Migrants with a criminal record in the UK will soon be subject to constant monitoring using biometric smartwatches to keep tabs on their movements up to 5 times per day.

Face biometric watches will be introduced as part of tougher measures to tackle illegal immigration and higher numbers of people travelling to the UK, however, the Home Office in a statement makes a separation between asylum seekers, who will not be required to monitoring tags, and foreign-national offenders known to authorities.

The requirements imposed by the Home Office will include migrants having to wear an electronic ankle tag or smartwatch at all times which will collect their personal information including name, date of birth, nationality and photograph and compare data to national database systems. The data will be then stored for a period of 6 years by the Home office.

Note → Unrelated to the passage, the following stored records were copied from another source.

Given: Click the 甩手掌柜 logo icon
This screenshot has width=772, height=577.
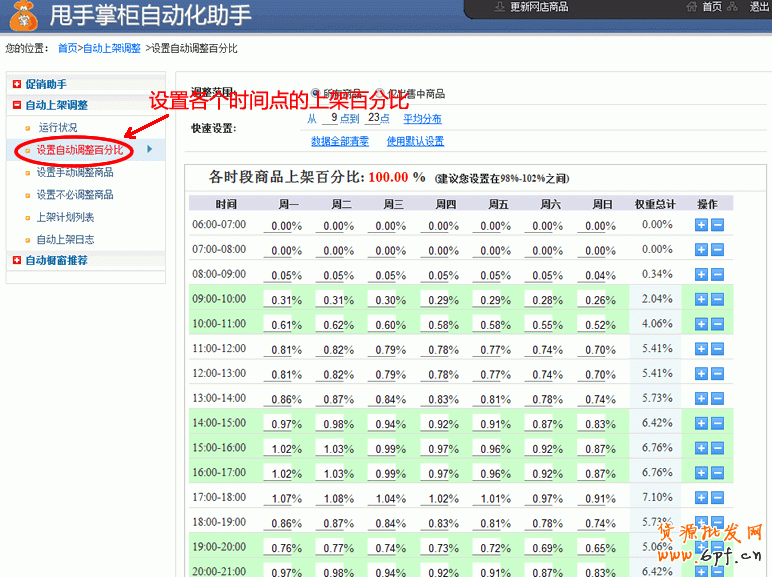Looking at the screenshot, I should (x=23, y=16).
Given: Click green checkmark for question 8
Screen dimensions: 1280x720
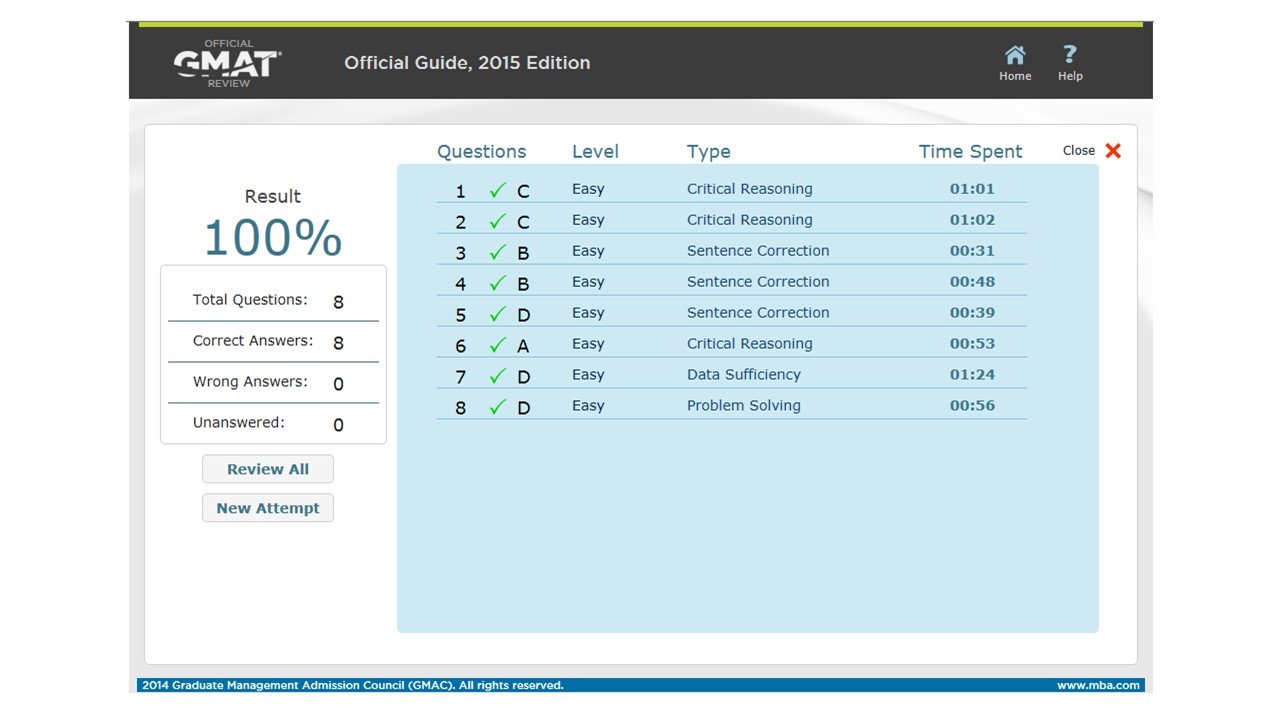Looking at the screenshot, I should (498, 407).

Data collected from these individuals will be shared with relevant authorities and the police to further monitor their activities in the UK.

The Home Office has previously refreshed legal migration and border control policy to increase the requirements of eligible migrants to the UK, implementing a point-based migration system to deter criminals while still encouraging people from overseas to settle and drive the economy in the UK.

In May, British technology provider, Buddi Limited, won a tender to supply “non-fitted devices” as part of the Government’s Satellite Tracking Service.

The scheme was also responsible for the rollout of fitted tracking devices for migrant offenders awaiting deportation at a cost of £70 million.

The surveillance of foreign individuals is known to be a controversial issue which critics argue violates human rights laws and breeds discrimination and demographic bias.

Biometric bias occurs when an algorithm is unable to operate in an accurate manner based on activities it is programmed to conduct such as automating a response based on the the biological and behavioural characteristics of a person matching an assigned profile. Studies have repeatedly found that some demographics can experience poor classification accuracy or matching performance with facial recognition technology.

According to the U.S. National Institute of Standards and Technology, people of African and Asian heritage experience 10-100 times more negative or misleading matching results compared to people of Caucasian origin, complicating procedures to find real perpetrators of fraud and crime.

Lucie Audibert, a lawyer and legal officer at Privacy International, commented: “Facial recognition is known to be an imperfect and dangerous technology that tends to discriminate against people of colour and marginalised communities. These ‘innovations’ in policing and surveillance are often driven by private companies, who profit from governments’ race towards total surveillance and control of populations”.

There are also concerns that the intrusive measures will have a negative impact on mental health and be counterproductive to deterring individuals with a criminal past from settling in the UK or continuing to commit crimes.

2,500 foreign criminals have so far been subject to electronic tagging and 10,000 deported.